Publié le par chervalin

      A françois

Mon pays était beau, me dit-il. C'était un pays d'amour, de tranquillité et de mouvements incessants. C'était une farandole de plaisirs et senteurs.

Rien a voir avec ma terre natale. Ce n'est pas de ce pays que je te parle.

C'est de l'autre. Celui qui se construit dans ta tête et que tu essayes bravemant de conformer à tes rêves.

A ce qu'attendent aussi tes enfants, ta femme et tes amis. 

C'était les mots, les échanges, les projets, les ébauches de constructions juvéniles et irradiantes.

Ce pays là, c'était ma famille, mon foyer, notre foyer, un univers de tendresse et de joies. 

Voilà, un pays de joies. pas mieux ... la joie.

Une joie parfois intérieure et qui apparaît de temps à autre à travers mes émotions, et mes larmes.

Des larmes cachées discrètement dans la pénombre du salon quand lors d'un film anodin sur lequel on avait négligé de jeter le moindre intérêt, on se surprend à être touché.

Par du déjà vu, par du déjà vécu, par ce que cela fait en nous. 

Un univers de joies.

Au pluriel; comme des plantes que l'on va cultiver pour en récolter les graines.

Comme ça... pour  construire de nouveau.

C'est un peu ça les enfants, la maison, le pré en bas, le jardin à côté et les voisins amis ou rivaux, la famille du dimanche, les amis du samedi les collègues de la semaine. 

De l'artisanat social. On n'est jamais des pros. On tâtonne et on essaye de vivre, de tricoter des fils de vies et on espère être comme les autres.

Vivants 

Une recherche de couleur de mélanges de couleurs avant le tri  

Ce pays a existé, c'était vrai et tangible.
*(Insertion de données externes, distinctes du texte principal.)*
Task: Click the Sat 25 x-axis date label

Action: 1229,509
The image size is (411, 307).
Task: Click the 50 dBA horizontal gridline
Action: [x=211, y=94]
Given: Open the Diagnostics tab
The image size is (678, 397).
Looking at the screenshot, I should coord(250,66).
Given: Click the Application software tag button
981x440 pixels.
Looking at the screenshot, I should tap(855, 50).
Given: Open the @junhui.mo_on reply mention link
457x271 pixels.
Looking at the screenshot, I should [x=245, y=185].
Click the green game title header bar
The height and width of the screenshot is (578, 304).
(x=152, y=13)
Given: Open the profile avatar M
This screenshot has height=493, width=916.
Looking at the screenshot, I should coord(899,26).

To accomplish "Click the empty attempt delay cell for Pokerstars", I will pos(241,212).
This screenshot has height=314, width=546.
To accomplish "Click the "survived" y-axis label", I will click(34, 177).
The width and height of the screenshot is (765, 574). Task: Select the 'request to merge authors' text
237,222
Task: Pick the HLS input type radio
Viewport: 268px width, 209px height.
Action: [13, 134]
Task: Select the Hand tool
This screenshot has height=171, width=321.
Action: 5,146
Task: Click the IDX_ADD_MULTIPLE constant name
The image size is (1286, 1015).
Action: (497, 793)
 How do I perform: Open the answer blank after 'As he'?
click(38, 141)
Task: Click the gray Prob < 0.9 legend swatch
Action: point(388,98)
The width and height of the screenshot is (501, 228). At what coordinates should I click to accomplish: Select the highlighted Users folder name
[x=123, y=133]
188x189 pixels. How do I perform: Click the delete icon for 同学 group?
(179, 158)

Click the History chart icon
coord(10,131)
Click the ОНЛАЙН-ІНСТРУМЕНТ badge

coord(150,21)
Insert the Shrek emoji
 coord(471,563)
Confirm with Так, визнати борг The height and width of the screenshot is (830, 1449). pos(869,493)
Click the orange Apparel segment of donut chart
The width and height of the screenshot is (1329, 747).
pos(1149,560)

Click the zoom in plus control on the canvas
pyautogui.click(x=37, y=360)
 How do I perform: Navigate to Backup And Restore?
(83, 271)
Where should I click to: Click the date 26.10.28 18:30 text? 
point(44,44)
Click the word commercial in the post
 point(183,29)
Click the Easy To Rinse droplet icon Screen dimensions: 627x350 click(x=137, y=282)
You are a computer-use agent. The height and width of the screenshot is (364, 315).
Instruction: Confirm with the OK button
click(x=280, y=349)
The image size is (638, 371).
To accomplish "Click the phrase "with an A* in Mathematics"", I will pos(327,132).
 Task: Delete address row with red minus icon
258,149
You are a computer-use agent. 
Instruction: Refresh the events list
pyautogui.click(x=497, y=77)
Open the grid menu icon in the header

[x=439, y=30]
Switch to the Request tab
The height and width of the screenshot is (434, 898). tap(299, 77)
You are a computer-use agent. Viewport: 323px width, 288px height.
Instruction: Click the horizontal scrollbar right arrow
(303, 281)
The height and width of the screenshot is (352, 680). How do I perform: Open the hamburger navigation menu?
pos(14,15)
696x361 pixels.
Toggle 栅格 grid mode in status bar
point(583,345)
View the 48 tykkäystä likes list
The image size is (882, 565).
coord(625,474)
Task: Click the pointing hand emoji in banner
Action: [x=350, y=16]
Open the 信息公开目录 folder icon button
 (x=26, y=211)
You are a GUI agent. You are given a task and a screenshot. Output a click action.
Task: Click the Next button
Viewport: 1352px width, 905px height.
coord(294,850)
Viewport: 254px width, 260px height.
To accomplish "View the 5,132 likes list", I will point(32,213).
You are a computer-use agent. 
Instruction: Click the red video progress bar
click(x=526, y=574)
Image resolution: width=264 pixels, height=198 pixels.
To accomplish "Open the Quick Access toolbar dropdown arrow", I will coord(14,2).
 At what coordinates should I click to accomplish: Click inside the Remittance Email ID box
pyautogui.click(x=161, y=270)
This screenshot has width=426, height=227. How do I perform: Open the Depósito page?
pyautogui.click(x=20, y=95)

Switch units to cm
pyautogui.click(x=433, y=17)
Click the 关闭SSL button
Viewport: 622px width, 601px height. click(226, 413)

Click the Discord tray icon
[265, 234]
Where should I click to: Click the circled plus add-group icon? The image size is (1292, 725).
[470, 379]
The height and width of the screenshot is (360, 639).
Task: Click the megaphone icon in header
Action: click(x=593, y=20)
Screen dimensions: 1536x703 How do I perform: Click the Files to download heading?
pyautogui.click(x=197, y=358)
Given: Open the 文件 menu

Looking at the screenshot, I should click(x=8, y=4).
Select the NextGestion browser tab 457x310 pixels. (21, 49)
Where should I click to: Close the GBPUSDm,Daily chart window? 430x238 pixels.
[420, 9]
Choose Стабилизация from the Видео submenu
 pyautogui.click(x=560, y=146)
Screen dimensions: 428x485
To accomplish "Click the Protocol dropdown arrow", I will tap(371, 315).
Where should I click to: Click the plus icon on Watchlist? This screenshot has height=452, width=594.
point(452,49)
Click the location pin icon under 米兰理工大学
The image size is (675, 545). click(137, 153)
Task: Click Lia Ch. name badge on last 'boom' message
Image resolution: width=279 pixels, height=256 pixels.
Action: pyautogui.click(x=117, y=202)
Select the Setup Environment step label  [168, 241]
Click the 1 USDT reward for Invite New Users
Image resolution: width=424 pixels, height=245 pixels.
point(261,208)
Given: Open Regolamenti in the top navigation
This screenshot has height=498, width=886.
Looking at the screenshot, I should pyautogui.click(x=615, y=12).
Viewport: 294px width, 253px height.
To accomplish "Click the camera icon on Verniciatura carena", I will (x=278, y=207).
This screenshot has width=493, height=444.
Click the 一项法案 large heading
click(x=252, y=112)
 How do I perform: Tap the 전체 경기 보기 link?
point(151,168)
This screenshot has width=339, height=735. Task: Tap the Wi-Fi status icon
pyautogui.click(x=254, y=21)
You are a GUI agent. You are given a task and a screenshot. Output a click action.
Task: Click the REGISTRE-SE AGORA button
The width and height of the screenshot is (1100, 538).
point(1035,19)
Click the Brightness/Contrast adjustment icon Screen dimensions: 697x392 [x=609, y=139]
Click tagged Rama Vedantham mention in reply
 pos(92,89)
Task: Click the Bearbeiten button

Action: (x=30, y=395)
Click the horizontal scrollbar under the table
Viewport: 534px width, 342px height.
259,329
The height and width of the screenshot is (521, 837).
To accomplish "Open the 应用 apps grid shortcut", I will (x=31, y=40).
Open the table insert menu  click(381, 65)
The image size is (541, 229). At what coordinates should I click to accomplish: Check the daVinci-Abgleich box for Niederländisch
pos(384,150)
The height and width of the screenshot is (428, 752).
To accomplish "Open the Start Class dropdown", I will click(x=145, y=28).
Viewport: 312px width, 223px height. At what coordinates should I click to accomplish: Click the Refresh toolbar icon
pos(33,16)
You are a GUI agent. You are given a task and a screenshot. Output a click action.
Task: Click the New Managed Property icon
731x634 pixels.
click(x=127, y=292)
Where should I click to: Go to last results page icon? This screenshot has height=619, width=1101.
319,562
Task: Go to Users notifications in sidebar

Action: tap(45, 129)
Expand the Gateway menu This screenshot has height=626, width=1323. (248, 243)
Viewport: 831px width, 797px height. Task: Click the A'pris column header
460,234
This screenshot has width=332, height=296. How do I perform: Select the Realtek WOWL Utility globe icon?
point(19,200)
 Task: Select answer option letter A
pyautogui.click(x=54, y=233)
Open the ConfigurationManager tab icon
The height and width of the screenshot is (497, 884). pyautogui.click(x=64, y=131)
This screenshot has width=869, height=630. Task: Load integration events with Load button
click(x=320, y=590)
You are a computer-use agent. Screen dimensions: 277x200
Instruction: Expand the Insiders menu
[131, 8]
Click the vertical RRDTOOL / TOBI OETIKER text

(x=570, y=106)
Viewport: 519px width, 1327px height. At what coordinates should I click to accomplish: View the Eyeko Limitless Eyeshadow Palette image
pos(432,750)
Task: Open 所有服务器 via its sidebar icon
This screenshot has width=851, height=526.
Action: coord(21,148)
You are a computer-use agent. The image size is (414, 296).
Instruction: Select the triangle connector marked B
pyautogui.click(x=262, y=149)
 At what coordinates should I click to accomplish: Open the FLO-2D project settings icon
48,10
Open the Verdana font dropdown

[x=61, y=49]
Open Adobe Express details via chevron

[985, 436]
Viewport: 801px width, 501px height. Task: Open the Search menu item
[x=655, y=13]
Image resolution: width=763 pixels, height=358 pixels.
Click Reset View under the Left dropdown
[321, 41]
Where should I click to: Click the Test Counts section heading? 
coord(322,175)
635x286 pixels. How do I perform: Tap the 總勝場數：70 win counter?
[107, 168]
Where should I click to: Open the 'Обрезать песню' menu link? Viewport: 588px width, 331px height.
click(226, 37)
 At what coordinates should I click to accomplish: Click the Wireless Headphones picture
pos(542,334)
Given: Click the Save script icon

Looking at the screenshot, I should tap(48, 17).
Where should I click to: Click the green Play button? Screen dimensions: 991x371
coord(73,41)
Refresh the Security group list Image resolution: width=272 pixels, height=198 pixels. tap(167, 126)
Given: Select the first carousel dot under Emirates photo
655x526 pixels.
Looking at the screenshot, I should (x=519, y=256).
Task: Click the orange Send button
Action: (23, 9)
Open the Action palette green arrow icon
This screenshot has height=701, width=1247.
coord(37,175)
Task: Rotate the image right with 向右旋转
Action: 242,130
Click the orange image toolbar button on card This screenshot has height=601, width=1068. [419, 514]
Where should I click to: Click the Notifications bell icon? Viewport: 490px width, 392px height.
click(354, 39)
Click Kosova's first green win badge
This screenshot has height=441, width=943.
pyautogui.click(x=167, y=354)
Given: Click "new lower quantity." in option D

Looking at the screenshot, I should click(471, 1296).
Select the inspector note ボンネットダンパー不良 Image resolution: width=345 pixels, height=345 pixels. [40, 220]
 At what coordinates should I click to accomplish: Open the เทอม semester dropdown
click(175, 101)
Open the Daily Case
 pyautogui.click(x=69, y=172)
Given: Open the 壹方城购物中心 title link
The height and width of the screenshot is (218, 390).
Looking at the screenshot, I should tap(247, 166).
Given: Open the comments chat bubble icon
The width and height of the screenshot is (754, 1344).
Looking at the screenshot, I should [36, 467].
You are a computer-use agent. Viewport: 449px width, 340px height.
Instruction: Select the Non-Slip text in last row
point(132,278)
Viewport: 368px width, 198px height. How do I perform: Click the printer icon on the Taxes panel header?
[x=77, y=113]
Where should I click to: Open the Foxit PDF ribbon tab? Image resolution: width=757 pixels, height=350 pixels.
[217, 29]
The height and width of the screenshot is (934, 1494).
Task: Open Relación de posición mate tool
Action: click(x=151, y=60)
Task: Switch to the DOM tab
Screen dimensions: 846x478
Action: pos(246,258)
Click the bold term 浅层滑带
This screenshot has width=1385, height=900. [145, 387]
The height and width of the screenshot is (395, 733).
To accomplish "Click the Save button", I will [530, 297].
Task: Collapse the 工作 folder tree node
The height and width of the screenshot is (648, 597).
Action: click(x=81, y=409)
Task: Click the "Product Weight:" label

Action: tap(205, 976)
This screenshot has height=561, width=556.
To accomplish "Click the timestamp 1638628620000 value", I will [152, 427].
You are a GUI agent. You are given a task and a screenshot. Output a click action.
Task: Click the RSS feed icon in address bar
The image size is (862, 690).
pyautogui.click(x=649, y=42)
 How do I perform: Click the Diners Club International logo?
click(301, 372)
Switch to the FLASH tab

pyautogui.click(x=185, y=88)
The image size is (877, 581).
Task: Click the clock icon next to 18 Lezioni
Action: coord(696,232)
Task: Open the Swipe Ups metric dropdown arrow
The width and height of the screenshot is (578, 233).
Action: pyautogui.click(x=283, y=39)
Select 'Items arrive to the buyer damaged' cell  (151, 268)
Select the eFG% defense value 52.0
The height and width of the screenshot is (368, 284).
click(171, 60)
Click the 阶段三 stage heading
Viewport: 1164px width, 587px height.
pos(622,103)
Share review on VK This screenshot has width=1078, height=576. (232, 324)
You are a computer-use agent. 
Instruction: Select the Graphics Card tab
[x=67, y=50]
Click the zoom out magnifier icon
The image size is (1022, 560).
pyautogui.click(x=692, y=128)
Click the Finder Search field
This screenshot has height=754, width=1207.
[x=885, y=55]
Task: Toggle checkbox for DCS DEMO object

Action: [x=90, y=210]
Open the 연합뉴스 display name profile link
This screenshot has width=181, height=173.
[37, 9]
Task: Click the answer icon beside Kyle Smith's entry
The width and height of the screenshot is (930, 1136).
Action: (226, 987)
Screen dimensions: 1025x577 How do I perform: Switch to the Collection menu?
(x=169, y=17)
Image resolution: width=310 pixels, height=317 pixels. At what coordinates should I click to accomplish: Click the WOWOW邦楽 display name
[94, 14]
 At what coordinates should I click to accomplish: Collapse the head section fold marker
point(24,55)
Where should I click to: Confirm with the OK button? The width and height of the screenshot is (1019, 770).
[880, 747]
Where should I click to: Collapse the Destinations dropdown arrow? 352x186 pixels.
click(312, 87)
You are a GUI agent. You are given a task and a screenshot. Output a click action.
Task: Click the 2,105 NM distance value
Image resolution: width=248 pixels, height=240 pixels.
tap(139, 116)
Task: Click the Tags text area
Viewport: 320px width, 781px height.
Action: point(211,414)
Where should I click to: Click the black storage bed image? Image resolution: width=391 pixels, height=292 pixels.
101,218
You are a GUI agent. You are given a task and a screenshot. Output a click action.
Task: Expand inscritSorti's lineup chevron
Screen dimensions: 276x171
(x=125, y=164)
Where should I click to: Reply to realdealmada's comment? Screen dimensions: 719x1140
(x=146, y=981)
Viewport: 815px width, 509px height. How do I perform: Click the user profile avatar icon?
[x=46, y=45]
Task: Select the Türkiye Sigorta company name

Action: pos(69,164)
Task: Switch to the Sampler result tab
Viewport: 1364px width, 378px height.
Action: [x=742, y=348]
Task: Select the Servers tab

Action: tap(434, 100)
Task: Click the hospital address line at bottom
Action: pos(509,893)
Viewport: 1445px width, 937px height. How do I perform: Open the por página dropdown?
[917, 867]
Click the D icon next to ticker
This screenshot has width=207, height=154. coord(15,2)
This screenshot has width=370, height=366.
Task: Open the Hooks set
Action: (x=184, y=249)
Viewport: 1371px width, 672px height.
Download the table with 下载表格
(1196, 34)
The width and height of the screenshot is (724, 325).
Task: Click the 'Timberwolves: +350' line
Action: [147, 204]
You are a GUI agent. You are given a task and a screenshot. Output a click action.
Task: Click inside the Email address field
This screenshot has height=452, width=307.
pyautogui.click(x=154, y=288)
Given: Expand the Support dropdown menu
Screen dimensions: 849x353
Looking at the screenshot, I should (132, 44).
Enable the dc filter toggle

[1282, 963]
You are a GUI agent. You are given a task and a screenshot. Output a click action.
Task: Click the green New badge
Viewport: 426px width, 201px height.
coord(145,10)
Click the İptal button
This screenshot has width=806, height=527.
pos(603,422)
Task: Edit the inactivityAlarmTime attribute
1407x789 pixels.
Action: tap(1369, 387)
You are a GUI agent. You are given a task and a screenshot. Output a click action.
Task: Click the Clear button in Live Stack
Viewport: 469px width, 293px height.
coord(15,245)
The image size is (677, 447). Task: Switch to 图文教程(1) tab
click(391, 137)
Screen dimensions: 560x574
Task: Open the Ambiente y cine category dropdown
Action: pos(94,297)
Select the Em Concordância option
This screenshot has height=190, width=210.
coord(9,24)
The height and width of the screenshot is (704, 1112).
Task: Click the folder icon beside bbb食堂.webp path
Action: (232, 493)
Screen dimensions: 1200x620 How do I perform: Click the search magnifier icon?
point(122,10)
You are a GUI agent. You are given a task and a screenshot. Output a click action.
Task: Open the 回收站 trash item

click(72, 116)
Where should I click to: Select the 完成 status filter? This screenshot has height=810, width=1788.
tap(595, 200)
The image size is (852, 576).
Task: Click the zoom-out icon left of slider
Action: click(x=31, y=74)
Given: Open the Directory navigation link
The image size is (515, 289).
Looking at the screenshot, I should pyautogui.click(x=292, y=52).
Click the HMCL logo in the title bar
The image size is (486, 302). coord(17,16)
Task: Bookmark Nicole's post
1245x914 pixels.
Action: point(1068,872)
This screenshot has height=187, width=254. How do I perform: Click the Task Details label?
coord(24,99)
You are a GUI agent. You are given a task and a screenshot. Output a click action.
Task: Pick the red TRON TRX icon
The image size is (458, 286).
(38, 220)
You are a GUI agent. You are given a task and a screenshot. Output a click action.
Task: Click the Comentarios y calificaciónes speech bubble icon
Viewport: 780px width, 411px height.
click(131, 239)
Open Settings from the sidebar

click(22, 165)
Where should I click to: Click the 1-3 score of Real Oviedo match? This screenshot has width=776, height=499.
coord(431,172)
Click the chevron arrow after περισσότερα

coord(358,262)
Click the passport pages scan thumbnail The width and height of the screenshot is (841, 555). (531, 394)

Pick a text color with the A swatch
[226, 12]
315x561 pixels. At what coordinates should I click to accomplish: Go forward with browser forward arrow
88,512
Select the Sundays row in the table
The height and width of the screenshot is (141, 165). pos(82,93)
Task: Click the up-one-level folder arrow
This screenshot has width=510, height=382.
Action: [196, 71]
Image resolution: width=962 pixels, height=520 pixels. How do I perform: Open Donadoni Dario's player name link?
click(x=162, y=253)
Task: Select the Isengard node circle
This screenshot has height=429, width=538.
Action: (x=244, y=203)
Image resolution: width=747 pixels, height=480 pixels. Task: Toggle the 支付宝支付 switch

On pouvait toucher du doigt l'espoir, le rêve et la beauté des choses.

On pouvait le toucher, lui parler, échanger....... 

C'est ce que disait mon voisin, tranquillement, sans forcer sur les mots, sur les artifices, sans se hausser du col, sans chercher plus haut

Et puis voilà, mon voisin, un gars bien, un encore jeune, un gars sans histoire, sans certitudes, sans animosité.......

Il est décédé hier d'une invasion de cellules.  

Je suis triste. 

On se dépannait, se côtoyait avec juste ce qu'il faut pour ne pas s'envahir.

Il est parti rejoindre une autre multitude.

D'autres voisins.

je regrette déjà de ne pas avoir assez parlé avec lui. 

De son jardin..... de ses enfants.....de lui.... de ce nous qui font que nous sommes vivants.

Et il est mort. 

et ces cellules me foutent la trouille.

Mais alors quoi ? Ce pays est-il si beau ?

Publié dans agacements

Commenter cet article

Tâta 13/10/2013 09:14

Et ce pays reste beau ! Il vit dans les tripes de ceux qui restent. Il vit dans ce qu'il a semé d'amour et de gaité . Il vit parce que tu as écrit ce texte.

Pastelle 26/08/2013 18:55

Magnifique ce texte... ♥

loulou le filou 02/08/2013 16:12

C'est beau !

les cafards 15/07/2013 19:43

magnifique article plein de sensibilité

Labaronne 27/06/2013 06:40

se souvenir encore et encore fera qu'il sera toujours là, se souvenir uniquement du beau du bon pour continuer à avancer et tenter d'oublier ces foutues cellules.